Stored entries
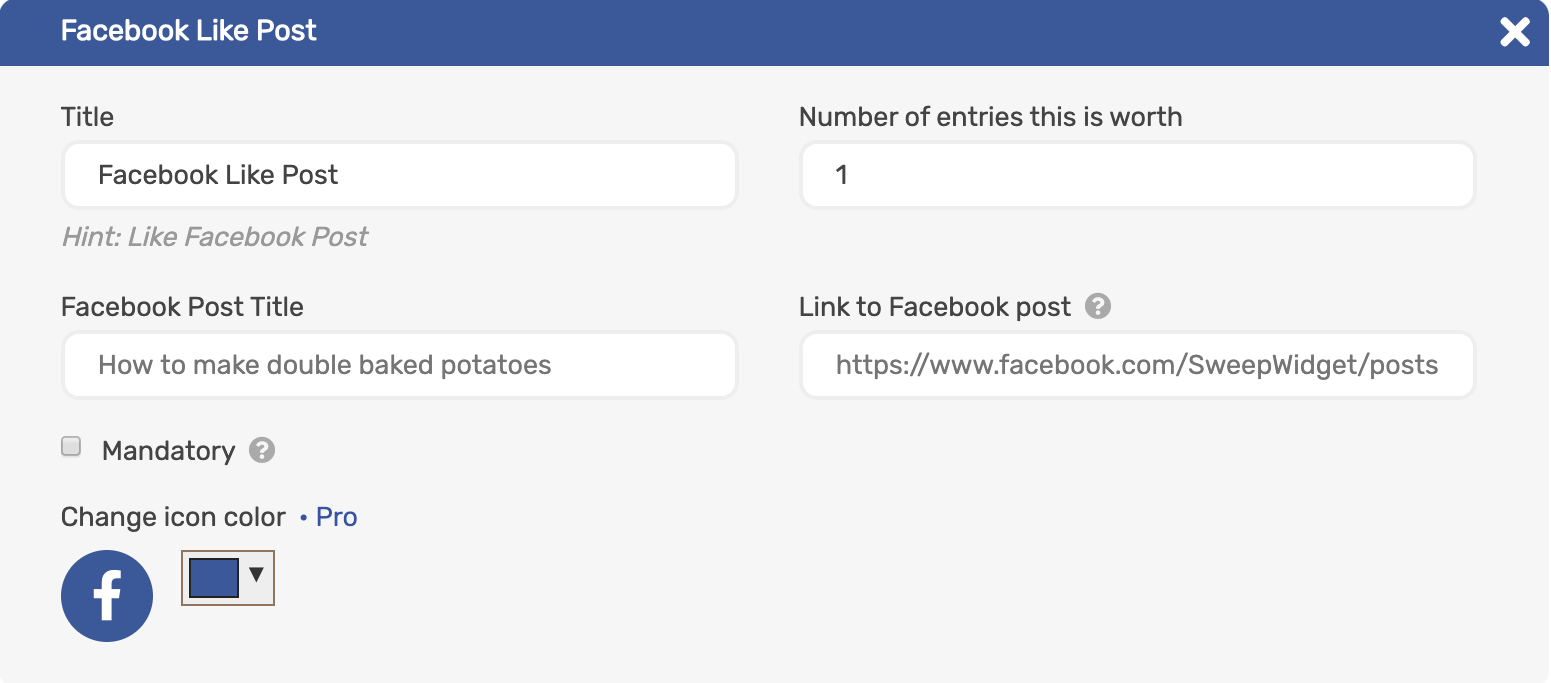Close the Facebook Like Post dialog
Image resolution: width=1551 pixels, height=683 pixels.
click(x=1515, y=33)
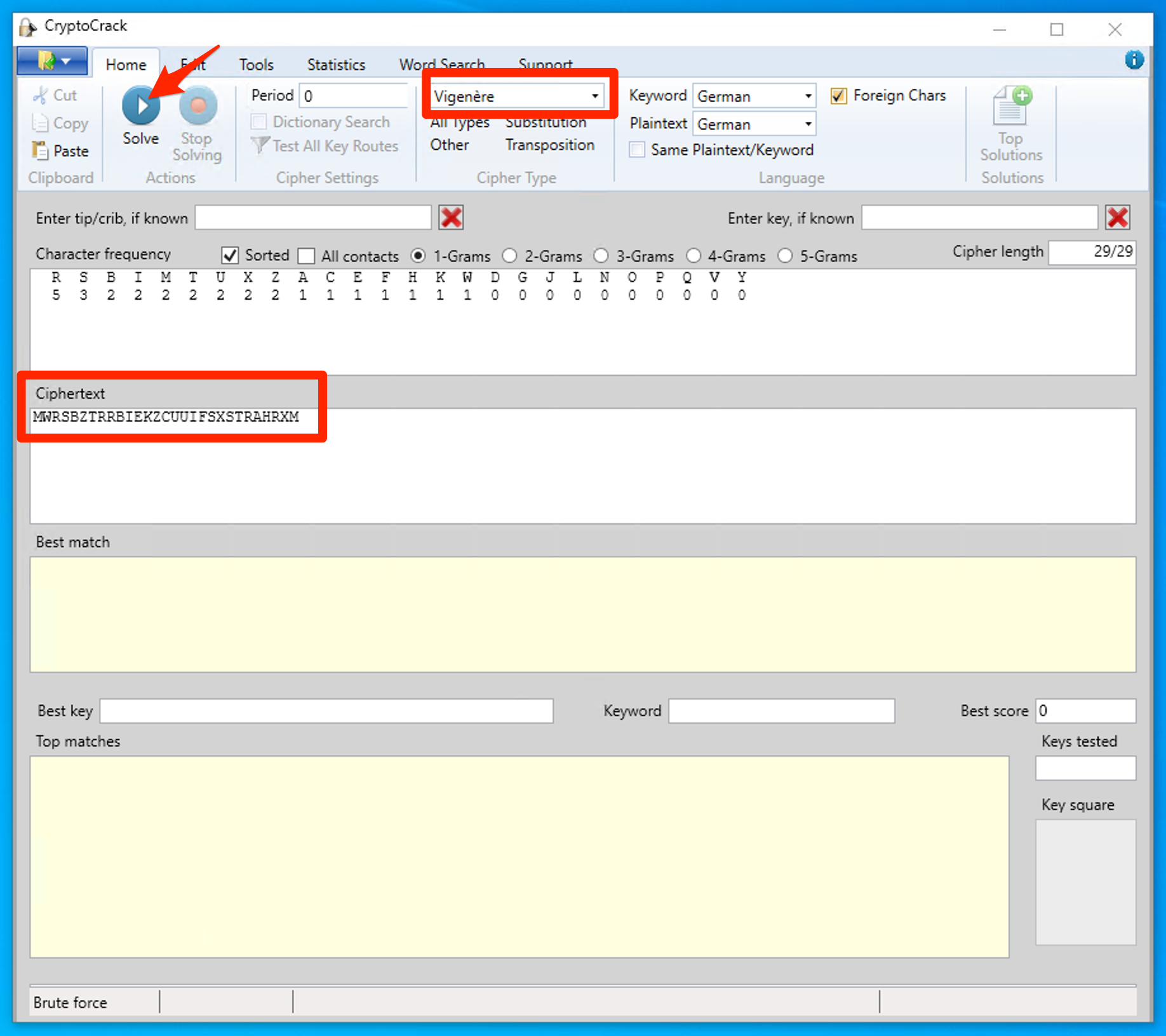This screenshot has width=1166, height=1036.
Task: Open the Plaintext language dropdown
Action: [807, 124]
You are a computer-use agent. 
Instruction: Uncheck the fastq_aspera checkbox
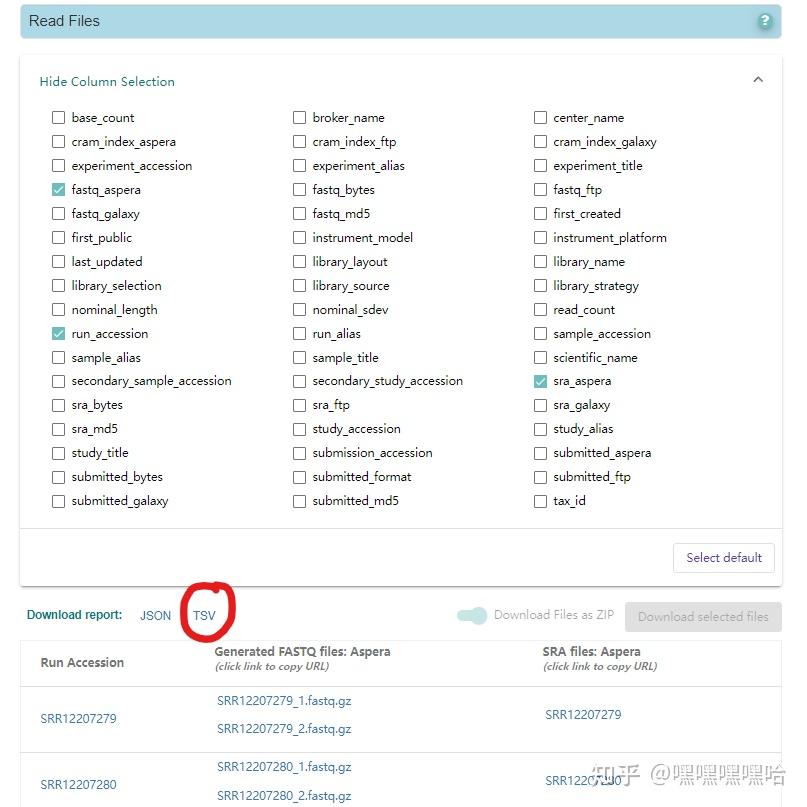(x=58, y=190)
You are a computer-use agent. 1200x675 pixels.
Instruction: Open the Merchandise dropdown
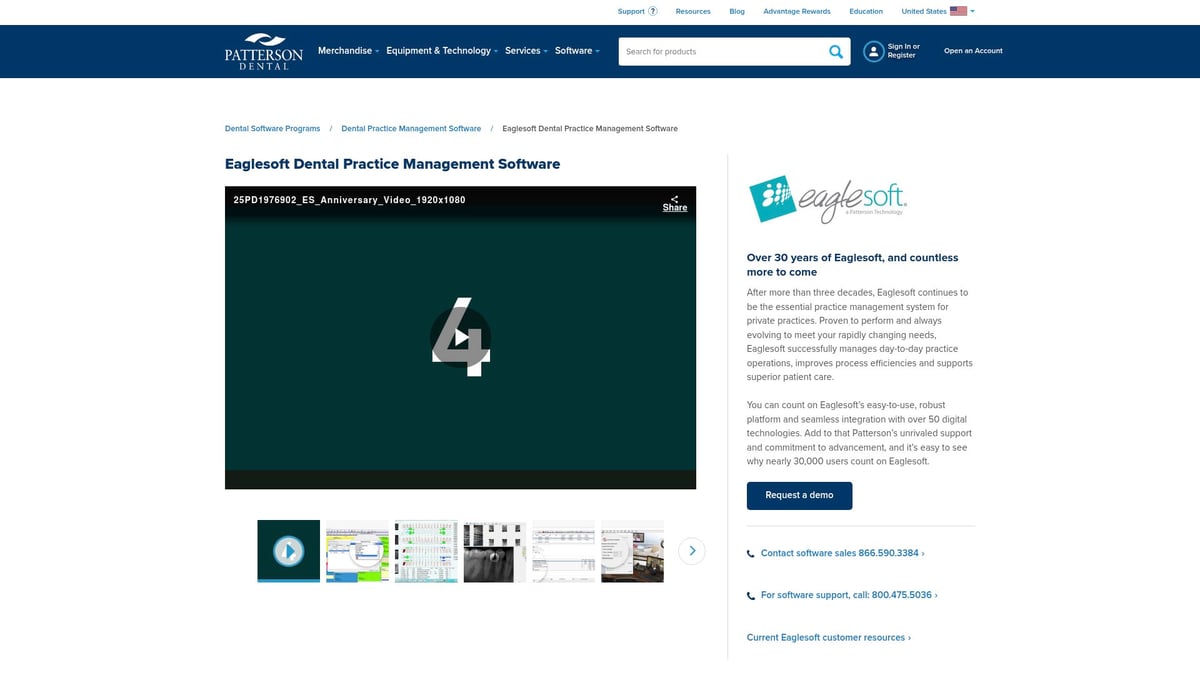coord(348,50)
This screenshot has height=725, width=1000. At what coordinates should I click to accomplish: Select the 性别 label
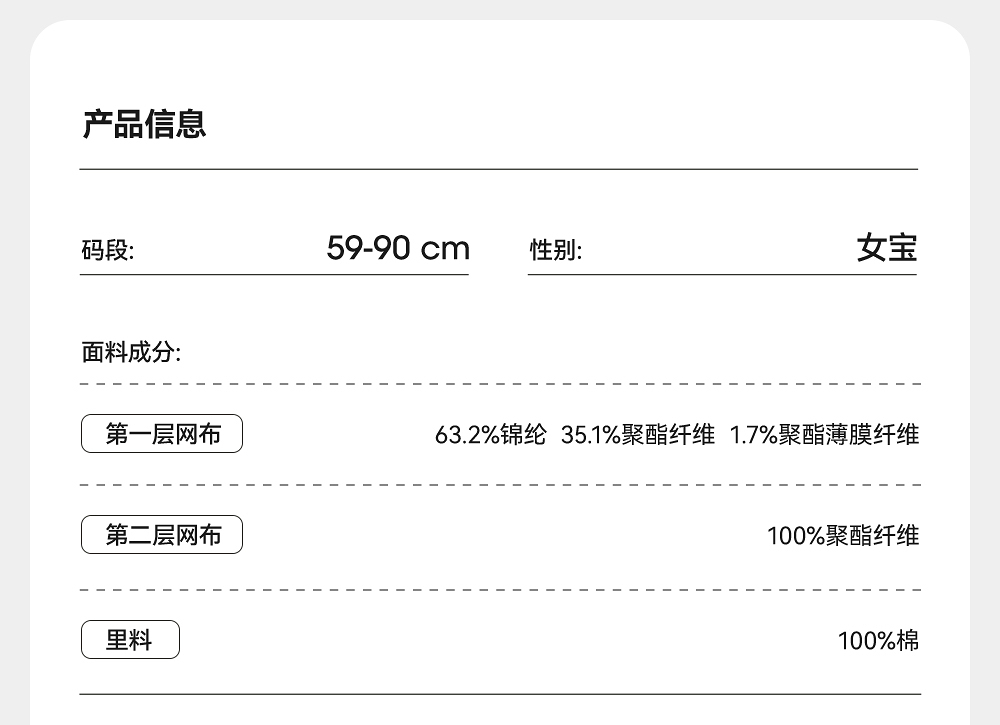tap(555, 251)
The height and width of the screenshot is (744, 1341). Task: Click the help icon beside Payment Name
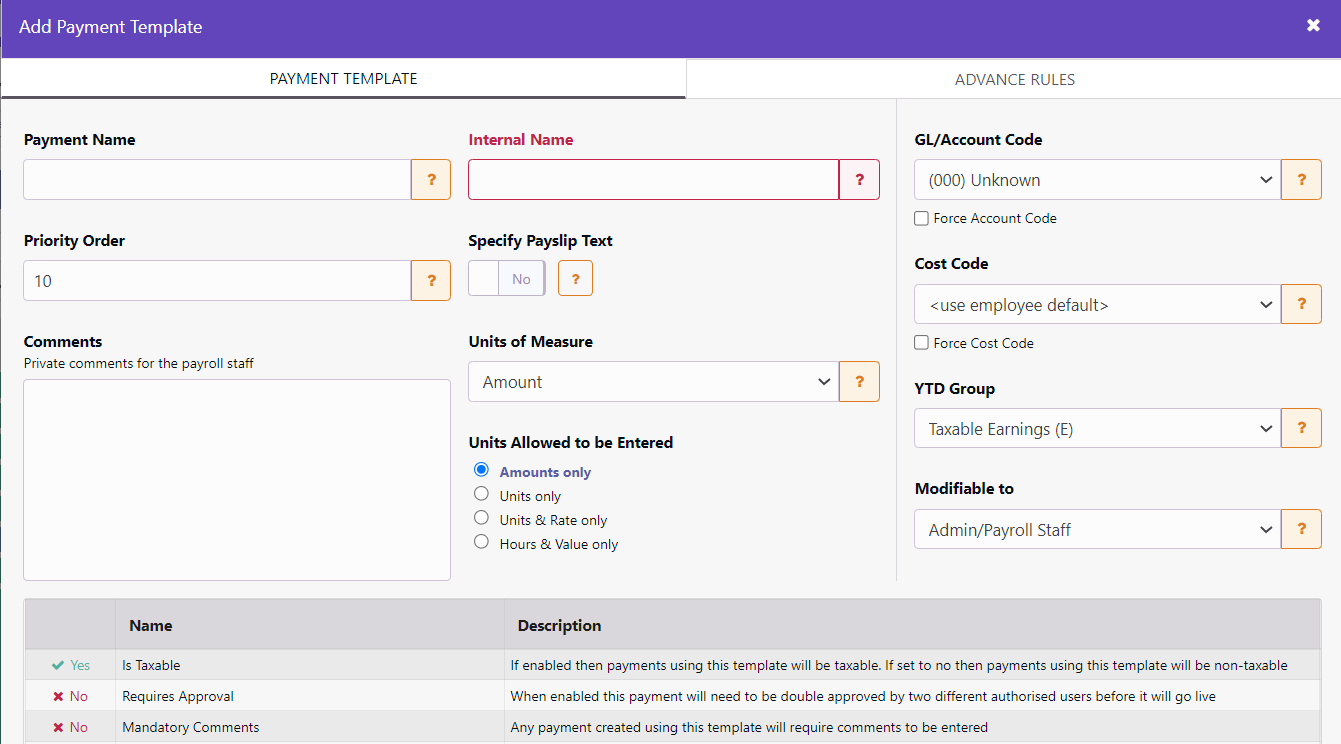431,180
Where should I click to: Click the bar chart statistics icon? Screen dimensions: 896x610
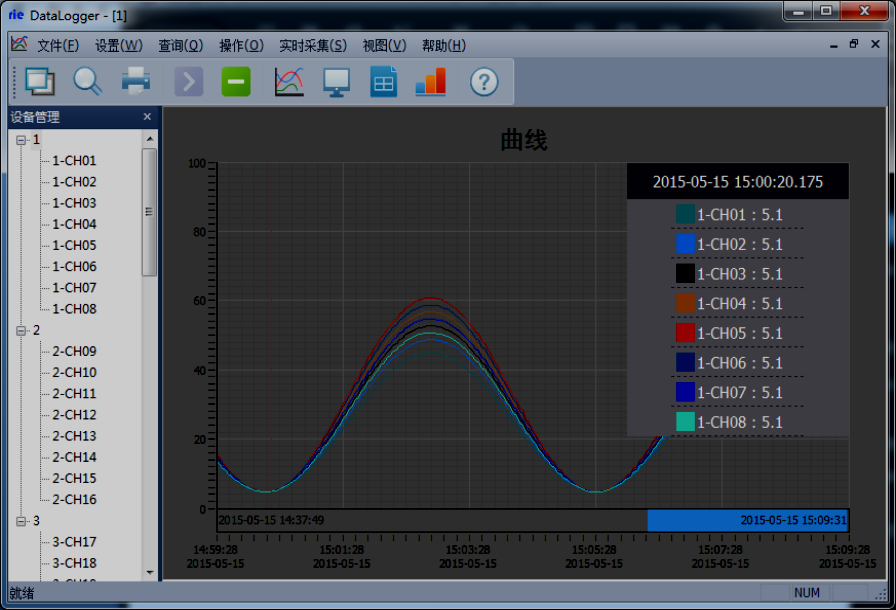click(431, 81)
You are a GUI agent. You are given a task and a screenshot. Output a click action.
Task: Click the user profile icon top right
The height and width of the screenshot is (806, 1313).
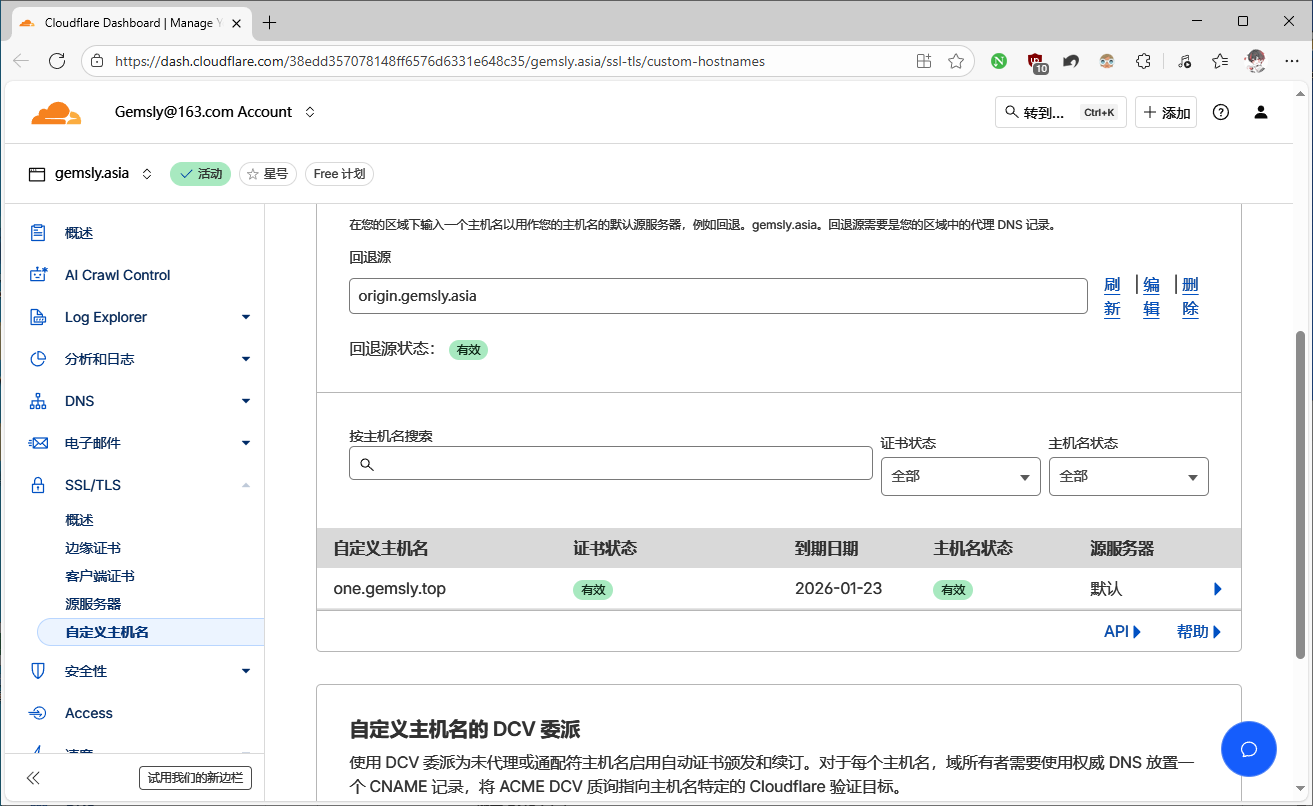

▸ **What needs to be done**:
Would you please return all lines of the data that include the word "computer"?

▸ **Exercise solution**:
You are a computer-use agent. 
You are a computer-use agent. 1200x675 pixels.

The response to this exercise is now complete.